After overnight fasting, 30 ml venous blood was drawn into an EDTA-coated vacutainer tube. The blood was diluted two-fold with phosphate buffered saline (PBS, pH 7.4). 4 ml diluted blood was layered onto 4 ml Ficoll-Hypaque Plus solution (Amersham Pharmacia Biotech AB, Sweden) and centrifuged at 2000 rpm for 20 min at room temperature. PBMC were removed from the plasma-Ficoll interface and washed three times in PBS to remove platelets, Ficoll-Hypaque and plasma. Collected PBMC were cryopreserved at -80 °C and used later for quantification of mRNA expression.

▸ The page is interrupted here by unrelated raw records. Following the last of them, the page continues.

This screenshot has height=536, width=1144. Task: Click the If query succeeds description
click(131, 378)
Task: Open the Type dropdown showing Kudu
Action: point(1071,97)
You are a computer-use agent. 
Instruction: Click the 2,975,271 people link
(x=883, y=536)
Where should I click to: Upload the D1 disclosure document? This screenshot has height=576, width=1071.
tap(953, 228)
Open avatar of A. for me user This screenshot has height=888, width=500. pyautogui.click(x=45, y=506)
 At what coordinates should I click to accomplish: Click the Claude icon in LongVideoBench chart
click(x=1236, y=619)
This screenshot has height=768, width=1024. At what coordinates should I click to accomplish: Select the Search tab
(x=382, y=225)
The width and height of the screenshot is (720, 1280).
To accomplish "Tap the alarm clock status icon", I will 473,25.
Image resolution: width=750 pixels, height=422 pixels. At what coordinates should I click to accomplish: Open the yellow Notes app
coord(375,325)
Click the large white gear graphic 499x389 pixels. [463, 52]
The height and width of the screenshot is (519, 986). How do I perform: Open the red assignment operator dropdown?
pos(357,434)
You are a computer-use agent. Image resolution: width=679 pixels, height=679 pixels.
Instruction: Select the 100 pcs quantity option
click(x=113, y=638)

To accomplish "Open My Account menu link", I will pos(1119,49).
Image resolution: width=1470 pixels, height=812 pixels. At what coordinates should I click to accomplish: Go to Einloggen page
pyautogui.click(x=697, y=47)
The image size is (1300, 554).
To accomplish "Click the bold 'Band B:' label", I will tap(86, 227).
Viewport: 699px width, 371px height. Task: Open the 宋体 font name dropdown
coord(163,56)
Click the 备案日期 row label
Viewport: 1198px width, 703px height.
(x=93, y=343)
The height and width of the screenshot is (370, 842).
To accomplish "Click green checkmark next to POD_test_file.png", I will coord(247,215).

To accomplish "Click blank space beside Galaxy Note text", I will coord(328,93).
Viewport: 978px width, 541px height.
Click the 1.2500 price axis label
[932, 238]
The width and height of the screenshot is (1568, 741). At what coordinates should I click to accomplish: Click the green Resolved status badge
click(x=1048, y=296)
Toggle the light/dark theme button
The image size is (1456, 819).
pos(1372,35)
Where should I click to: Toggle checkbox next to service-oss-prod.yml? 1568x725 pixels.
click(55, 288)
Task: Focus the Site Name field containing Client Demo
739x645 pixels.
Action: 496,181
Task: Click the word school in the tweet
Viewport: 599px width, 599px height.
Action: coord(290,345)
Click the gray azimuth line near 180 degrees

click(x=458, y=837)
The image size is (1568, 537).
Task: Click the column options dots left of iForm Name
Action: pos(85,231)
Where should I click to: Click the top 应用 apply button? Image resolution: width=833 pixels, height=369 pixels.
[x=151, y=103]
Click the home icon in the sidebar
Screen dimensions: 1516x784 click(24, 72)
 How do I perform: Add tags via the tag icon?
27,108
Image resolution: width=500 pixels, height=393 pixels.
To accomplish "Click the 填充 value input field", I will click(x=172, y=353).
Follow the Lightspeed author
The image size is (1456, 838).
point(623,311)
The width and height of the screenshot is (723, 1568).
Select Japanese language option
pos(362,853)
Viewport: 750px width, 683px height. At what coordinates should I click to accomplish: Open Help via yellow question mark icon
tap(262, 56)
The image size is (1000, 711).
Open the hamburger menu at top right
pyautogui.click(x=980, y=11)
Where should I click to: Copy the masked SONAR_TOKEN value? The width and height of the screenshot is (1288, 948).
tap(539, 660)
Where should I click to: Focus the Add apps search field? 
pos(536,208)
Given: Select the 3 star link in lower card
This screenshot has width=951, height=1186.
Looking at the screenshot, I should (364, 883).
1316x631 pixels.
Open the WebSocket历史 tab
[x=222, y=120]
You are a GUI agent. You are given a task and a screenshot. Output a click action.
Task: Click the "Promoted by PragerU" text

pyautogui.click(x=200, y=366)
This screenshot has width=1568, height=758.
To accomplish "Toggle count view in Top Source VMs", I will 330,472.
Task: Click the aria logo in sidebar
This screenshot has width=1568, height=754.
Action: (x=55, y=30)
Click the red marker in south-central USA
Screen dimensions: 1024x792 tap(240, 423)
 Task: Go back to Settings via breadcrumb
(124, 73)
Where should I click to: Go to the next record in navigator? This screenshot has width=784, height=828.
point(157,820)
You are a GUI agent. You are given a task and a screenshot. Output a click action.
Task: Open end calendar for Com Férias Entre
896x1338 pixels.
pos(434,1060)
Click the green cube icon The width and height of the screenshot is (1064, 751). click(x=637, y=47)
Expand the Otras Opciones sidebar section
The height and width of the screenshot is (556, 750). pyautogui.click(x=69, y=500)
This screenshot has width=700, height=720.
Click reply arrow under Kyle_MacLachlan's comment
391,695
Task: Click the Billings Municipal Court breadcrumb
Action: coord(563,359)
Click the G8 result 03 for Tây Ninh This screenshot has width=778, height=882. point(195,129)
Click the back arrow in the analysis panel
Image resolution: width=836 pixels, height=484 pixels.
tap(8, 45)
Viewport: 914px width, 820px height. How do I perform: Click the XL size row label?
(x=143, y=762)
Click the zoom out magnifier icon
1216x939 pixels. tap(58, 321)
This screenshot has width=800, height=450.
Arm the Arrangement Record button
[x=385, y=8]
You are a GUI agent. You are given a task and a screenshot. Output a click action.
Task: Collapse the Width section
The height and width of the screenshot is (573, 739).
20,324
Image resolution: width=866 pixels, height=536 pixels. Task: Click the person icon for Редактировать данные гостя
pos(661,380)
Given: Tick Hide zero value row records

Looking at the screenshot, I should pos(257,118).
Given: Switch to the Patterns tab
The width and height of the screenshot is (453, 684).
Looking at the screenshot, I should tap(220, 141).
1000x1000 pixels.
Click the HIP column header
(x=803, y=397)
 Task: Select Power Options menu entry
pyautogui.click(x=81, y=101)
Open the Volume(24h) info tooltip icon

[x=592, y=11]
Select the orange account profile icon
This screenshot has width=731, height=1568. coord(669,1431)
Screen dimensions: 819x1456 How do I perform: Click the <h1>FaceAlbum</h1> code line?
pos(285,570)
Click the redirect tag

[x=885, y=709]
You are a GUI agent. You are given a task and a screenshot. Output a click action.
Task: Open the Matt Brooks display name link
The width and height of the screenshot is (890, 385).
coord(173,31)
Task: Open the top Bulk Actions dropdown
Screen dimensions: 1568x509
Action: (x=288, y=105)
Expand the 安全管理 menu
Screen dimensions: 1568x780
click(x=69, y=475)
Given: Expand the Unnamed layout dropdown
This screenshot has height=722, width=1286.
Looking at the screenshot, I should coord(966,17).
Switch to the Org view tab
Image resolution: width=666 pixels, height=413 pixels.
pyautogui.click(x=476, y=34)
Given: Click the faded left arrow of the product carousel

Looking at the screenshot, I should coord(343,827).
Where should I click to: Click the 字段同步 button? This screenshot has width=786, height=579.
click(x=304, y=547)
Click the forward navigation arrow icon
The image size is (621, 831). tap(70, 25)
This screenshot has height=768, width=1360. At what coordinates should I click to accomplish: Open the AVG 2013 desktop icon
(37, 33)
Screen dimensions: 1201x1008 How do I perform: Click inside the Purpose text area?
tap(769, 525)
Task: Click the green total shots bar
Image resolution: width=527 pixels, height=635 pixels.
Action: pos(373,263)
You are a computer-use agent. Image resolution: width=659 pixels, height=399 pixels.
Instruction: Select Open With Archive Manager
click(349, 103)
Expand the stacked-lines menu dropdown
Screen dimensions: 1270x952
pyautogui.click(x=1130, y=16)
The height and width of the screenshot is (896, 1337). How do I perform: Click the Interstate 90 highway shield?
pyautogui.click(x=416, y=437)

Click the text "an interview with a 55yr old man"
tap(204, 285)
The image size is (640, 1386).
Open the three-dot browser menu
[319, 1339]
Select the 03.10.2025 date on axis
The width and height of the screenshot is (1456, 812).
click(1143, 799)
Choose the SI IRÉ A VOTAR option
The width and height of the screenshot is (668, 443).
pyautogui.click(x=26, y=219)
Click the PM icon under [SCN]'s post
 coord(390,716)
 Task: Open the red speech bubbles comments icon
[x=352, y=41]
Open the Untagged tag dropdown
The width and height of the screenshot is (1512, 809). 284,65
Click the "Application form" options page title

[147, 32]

Quantitative real-time PCR

Total RNA was isolated from PBMC using TRIzol reagent (Takara Bio, Shiga, Japan) according to the manufacturer’s instructions, and RNA quality was evaluated via electrophoresis. Reverse transcription (RT) was performed using the PrimeScrip RT reagent Kit (Takara Bio, Shiga, Japan). The RT conditions for each cDNA amplification were 37 °C for 15 min, 85 °C for 5 s, and 4 °C for ∞. Gene expression analysis was performed by quantitative PCR (qPCR) on a StepOnePlusTM Real-Time PCR System (Applied Biosystems, Inc., Foster City, CA, USA) using SYBR green as the detection dye. Primer sequences used for the detection of genes were designed as follows: PPAR-γ forward primer: 5’-ATGACAGACCTCAGACAGA-3’; reverse primer: 5’-AATGTTGGCAGTGGCTCACG-3’; G0S2 forward primer: 5’-ACCACAAGCATCCACCAA-3’; reverse prime: 5’-GCATTTATCCTTCCTCCCTA-3’; GPR120 forward primer: 5’- AGCCACCAGATCCGCGTGT-3’; reverse primer: 5’- TTGAAGTTCTGGATCAGGA-3’; glyceraldehydes 3-phosphate dehydrogenase (GAPDH) forward primer: 5’-CCCACTGCCAACGTGTCA-3’ and reverse primer: 5’-AAGTCAGAGGAGACCACCT-3’. The expected size of the amplified product was 148 bp (PPAR-γ), 135 bp (G0S2), 131 bp (GPR120) and 152 bp (GAPDH). GAPDH was used as a control housekeeping gene. Cycling conditions were 95 °C for 30 s and 95 °C for 5 s, followed by 40 cycles at 64 °C for 34 s. The predicted sizes of the PCR products were confirmed by 2 % agarose gel electrophoresis stained with ethidium bromide. Melting curve analysis was performed for each sample in direct connection to the PCR, to verify the purity of the amplified PCR product. The results were stated as the fold difference expression for each target gene compared to that of GAPDH as an internal control in the same sample, using the 2−ΔΔCt method. All samples were performed in duplicate.

Laboratory analyses

Plasma levels of TC and TG were measured in EDTA-plasma using routine methods at the central laboratory at the Second Hospital of Shanxi Medical University (Taiyuan, China). Lipolysis was evaluated by measuring plasma levels of glycerol and FFA using enzyme-based colorimetric assay kits according to the manufacturer’s instructions (Randox, UK). The detection limits were 1 μmol/L glycerol and 2 μmol/L FFA. Intra-assay and inter-assay coefficient of variation (CV) for glycerol and FFA were <10 %. Plasma IL-6 and TNF-α levels were determined using ELISA kits following the manufacturer’s instructions (R&D Systems, USA). The detection limits were 0.70 ng/L IL-6 and 0.5 ng/L TNF-α. Intra-assay and inter-assay CV for IL-6 and TNF-α were <6 % and <8 %, respectively. Every sample was analyzed in duplicate.

Statistical analysis

All data are expressed as mean ± SD. Two-sample t tests were used for comparisons of the means between the two groups at the baseline or posttreatment and those between the baseline and posttreatment in the two groups. Pearson correlation coefficient was employed to investigate the correlations between changes in plasma FFA concentrations and changes in mRNA expression levels of PPAR-γ and G0S2 and those between changes in GPR120 mRNA expression level and changes in plasma FFA concentrations and mRNA expression levels of PPAR-γ and G0S2 before and after ALA treatment in obese patients from the ALA-treated group. Differences were considered statistically significant at p < 0.05. All analyses were performed using SPSS version 16.0 (IBM, New York, USA).